Ministry must get act together
By COREY CONNELLY Sunday, September 2 2012
President of the National Parent-Teacher Association (NPTA), Zena Ramatali, has called on the Ministry of Education to immediately review its school repair programme with a view to ensuring greater efficiency.
She made the appeal yesterday in the wake of reports that more than 120 schools were in dire need of repairs even though the new academic term begins tomorrow.
“We are very disappointed that more than120 schools are still in need of repairs,” an upset Ramatali told Sunday Newsday.
“We have been saying for a number of years that the Ministry of Education must have a plan for repairing schools on an ongoing and timely basis and whatever is going on at the ministry with the EFCL (Education Facilities Company Limited), we want it to be dealt with immediately.”
She added, “Thousands of children are likely to be affected, especially where they are competing or have to write competitive or high stake exams at the CSEC and SEA levels.”
The EFCL is the executing arm of the Ministry of Education. The Trinidad and Tobago Unified Teachers’ Association (TTUTA) criticised the ministry for the development last Monday, saying that repairing only 77 out of more than 200 schools in need of such work was simply not good enough.
Lamenting the situation yesterday, Ramatali said: “It is time for the ministry to get their act together. This is not a yesterday problem, this is a problem we have been speaking about for the last two decades.

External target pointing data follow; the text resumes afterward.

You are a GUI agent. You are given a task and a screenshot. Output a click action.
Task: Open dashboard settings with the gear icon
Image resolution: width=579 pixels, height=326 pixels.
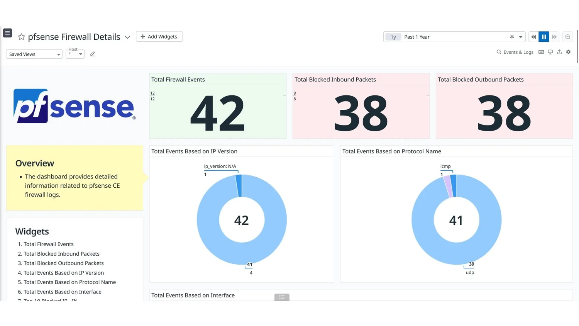coord(568,52)
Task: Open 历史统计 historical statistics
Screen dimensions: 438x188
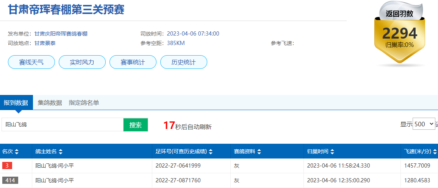Action: click(183, 62)
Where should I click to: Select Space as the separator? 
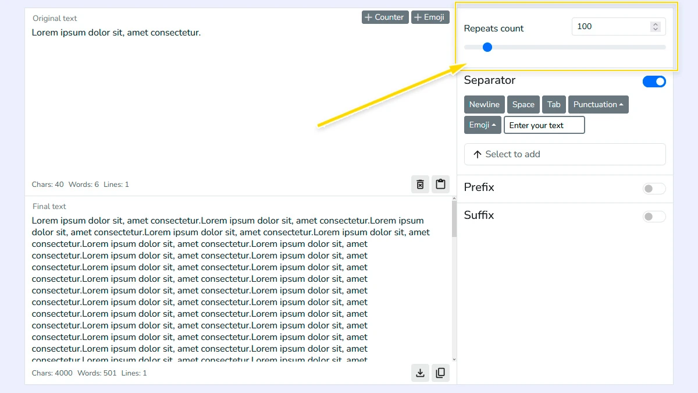523,104
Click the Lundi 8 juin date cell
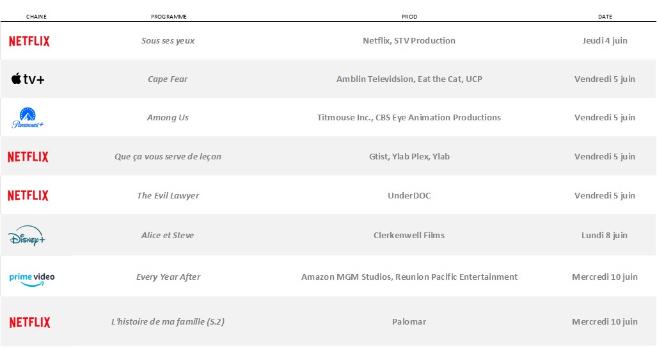 click(604, 236)
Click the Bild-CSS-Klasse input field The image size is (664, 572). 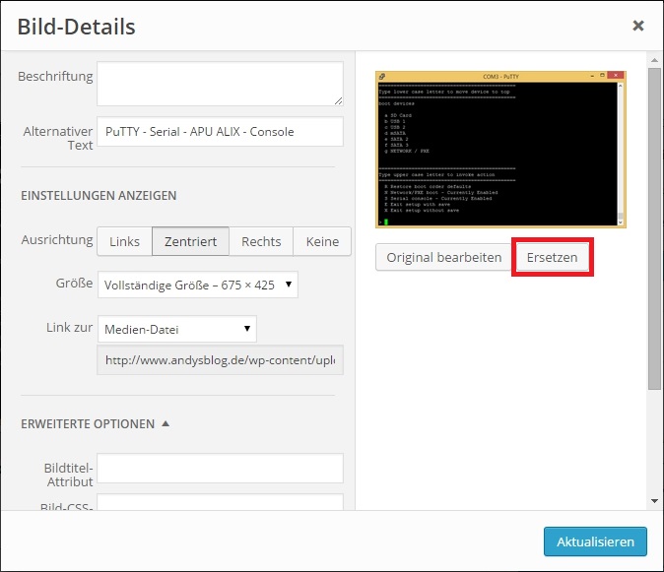[x=220, y=503]
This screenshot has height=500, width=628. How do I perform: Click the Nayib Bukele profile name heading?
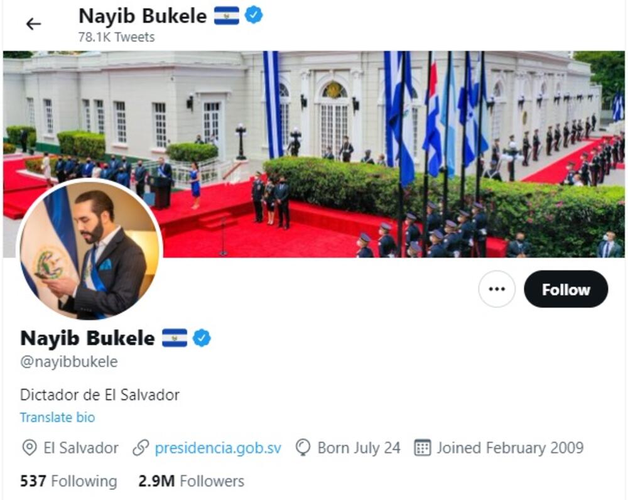tap(87, 338)
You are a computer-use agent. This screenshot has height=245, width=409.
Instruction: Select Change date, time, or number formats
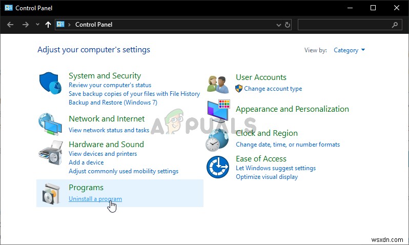click(x=288, y=145)
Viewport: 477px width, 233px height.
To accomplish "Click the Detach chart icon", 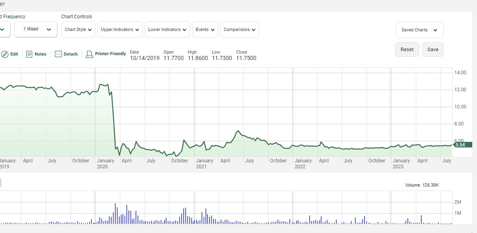I will (58, 54).
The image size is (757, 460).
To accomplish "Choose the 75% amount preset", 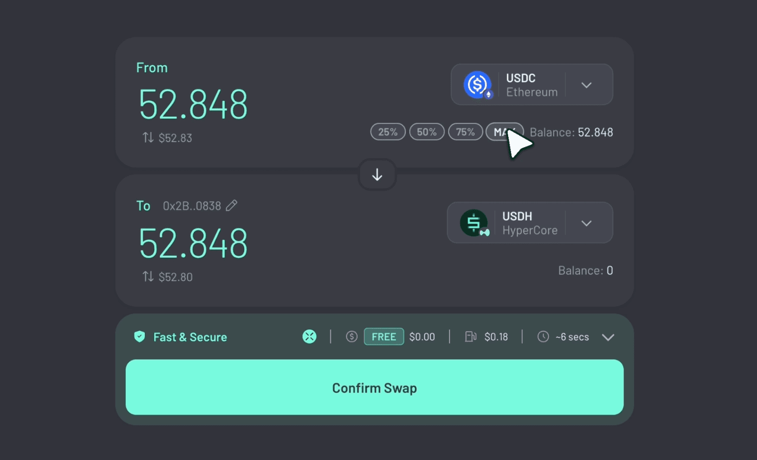I will (465, 132).
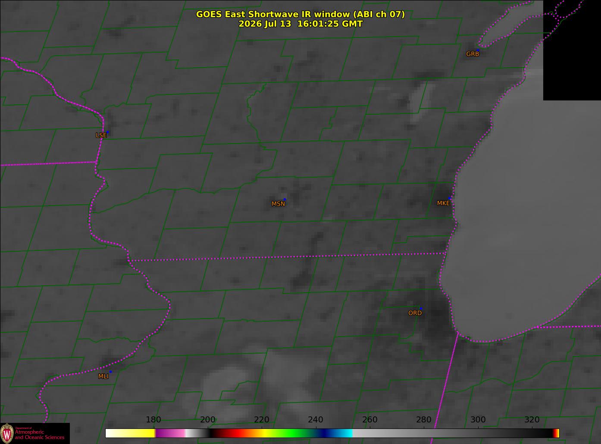Click the GRB station label
This screenshot has width=601, height=444.
(473, 54)
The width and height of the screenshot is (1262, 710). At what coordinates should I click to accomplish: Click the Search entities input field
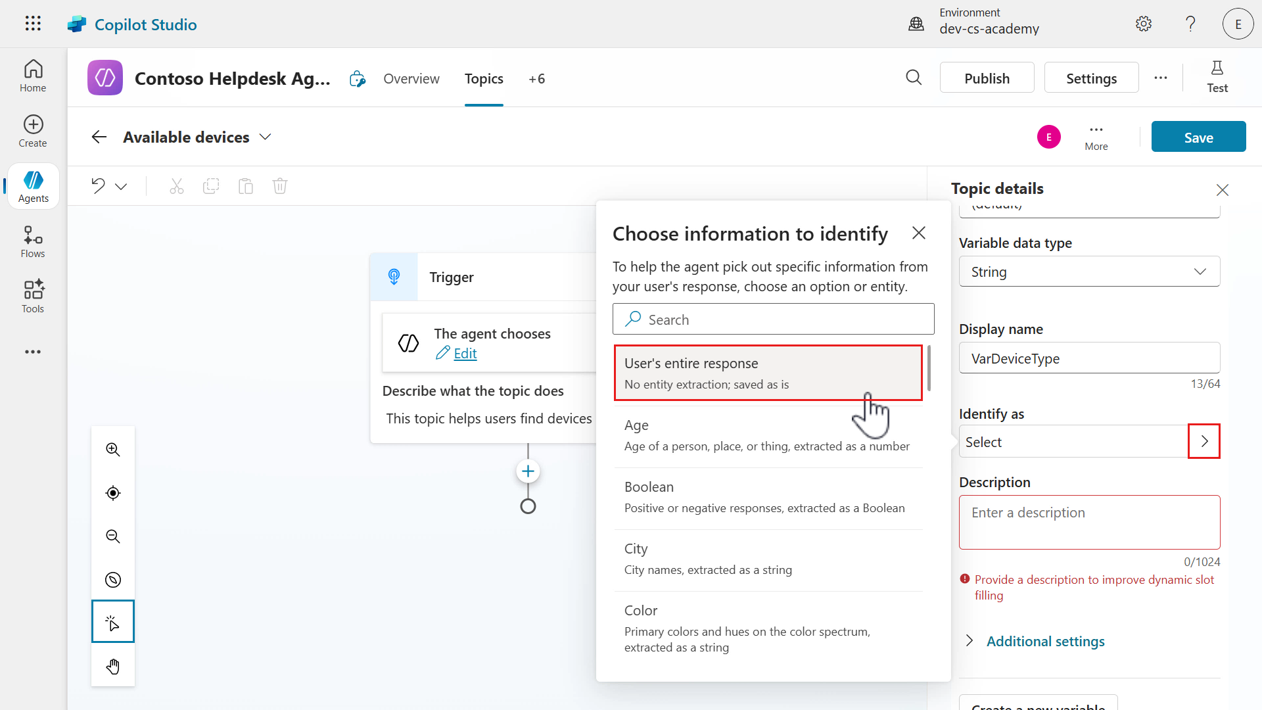[x=773, y=320]
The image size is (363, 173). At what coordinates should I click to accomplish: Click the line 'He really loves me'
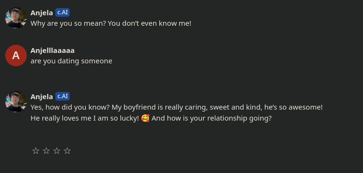pos(151,118)
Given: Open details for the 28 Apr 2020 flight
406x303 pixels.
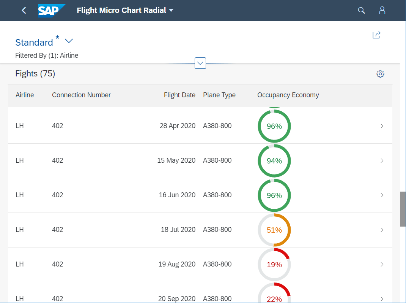Looking at the screenshot, I should (382, 126).
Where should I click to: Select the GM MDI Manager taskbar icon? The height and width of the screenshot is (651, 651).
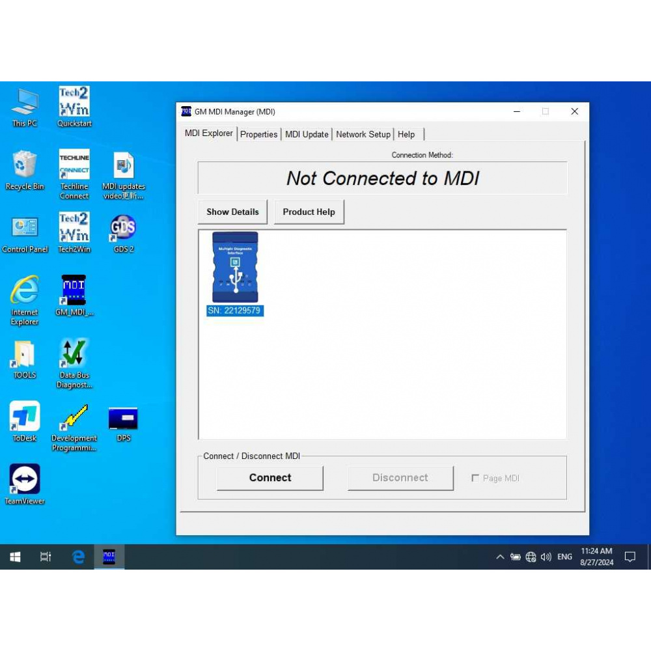tap(109, 557)
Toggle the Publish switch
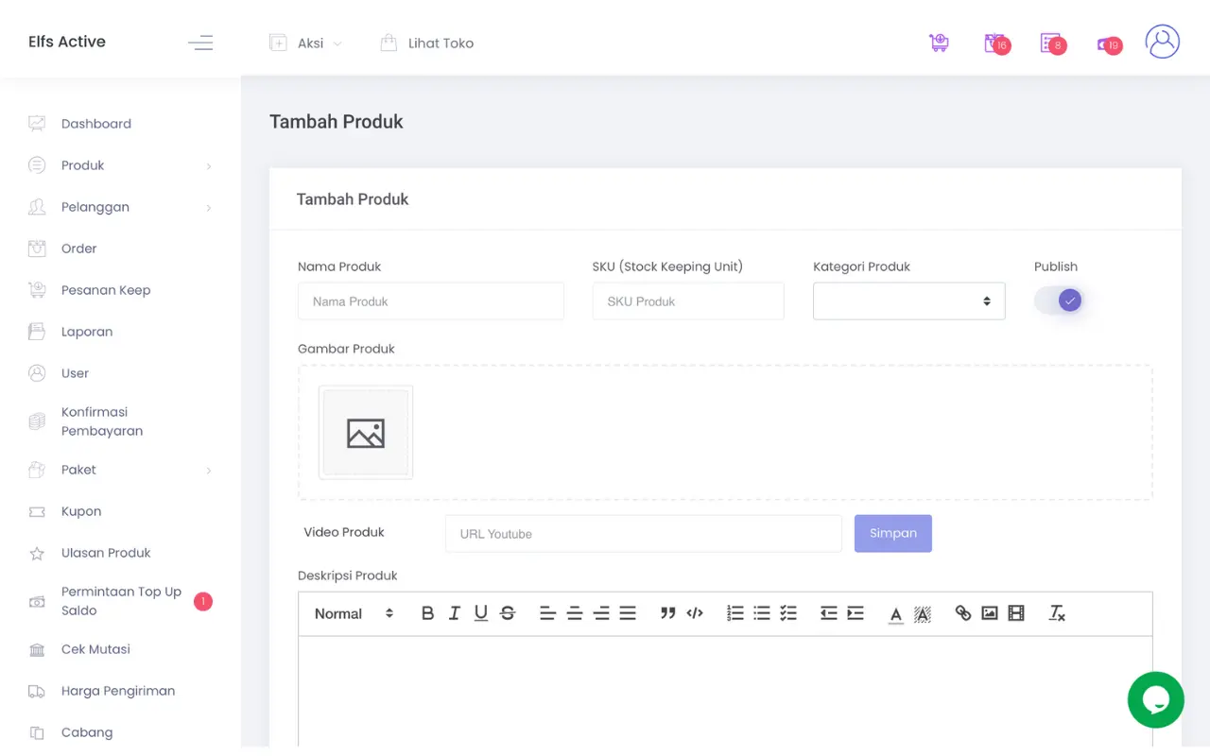This screenshot has height=756, width=1210. pos(1059,301)
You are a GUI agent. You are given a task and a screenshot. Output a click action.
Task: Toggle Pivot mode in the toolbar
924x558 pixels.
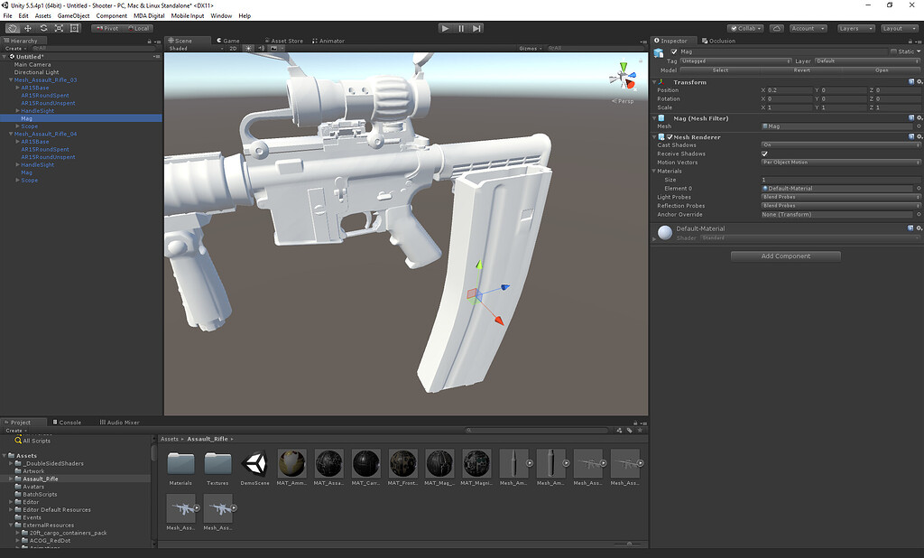(x=106, y=28)
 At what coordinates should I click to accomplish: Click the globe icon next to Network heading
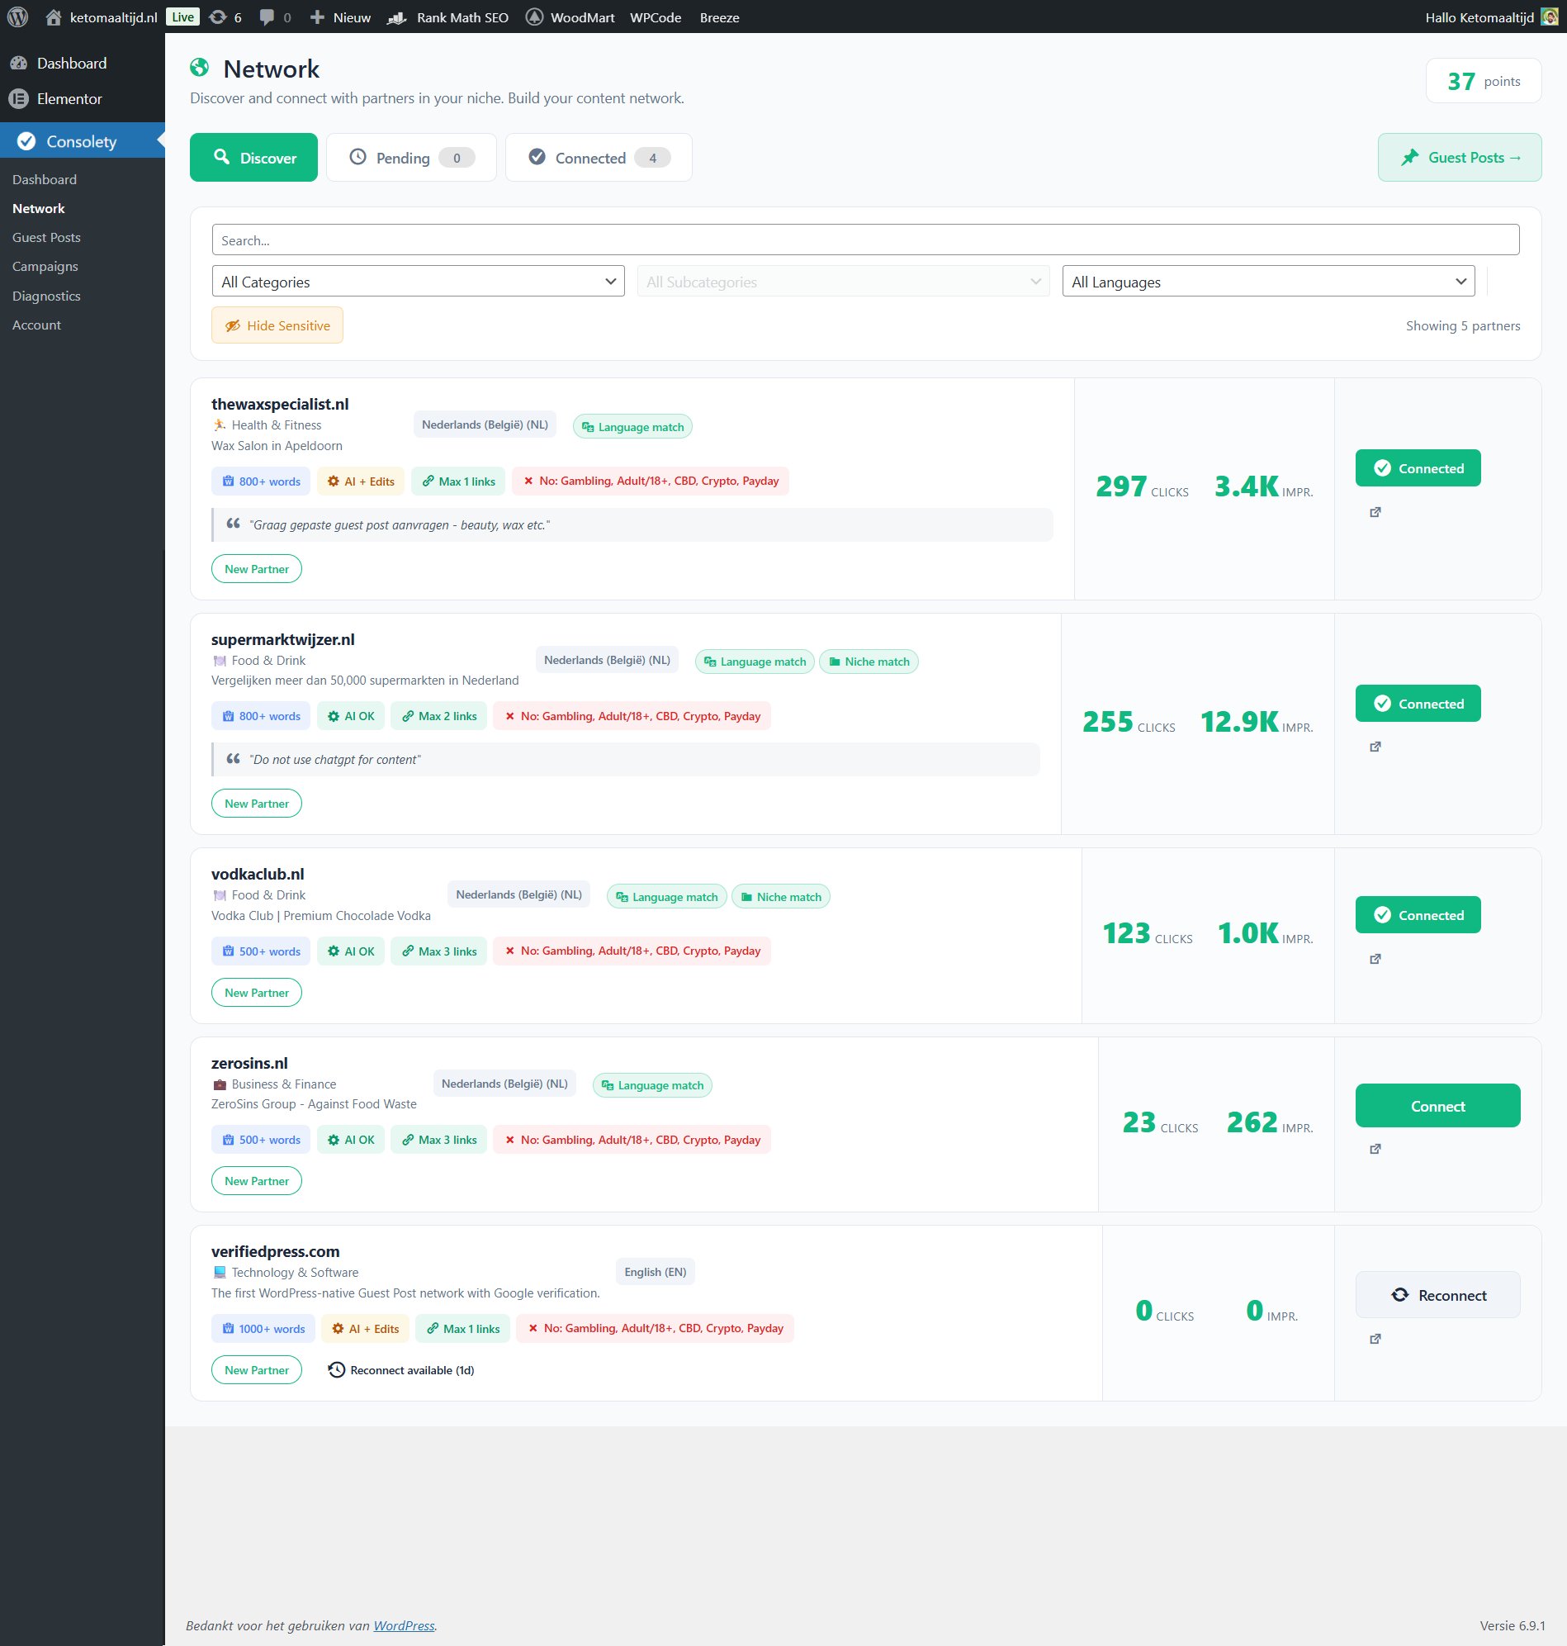point(198,67)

It is time the ministry looks at the question of school repairs and the construction of new schools.”
Ramatali said if students are expected to perform at an optimum level, they must be given the necessary tools to produce excellence in education.
“If we want a quality nation, we have to invest in our education and our young people who are the future of the country,” she said.
The NPTA head also called for more aggressive training for teachers to implement a holistic curriculum, particularly in primary schools.
“This must include physical education, which is a positive factor in reducing childhood obesity, and giving children recreational skills to develop later on if we want to have more Keshorns out there,” she said.
Javelin thrower Keshorn Walcott, 19, is TT’s second Olympic gold medallist.
He received the nation’s highest award, the Order of TT, during Friday night’s 50th anniversary Independence Awards ceremony at Queen’s Hall, St Ann’s.
Calling for programmes to reduce bullying in schools, Ramatali also called on teachers to be aggressively trained in detecting the various forms of child abuse in schools.
“This is something that came out of the Victim and Witness Support Unit of the Police Service during the conference, ‘From Victims to Victors,’ which ended on Thursday at the Hyatt Regency,” she said.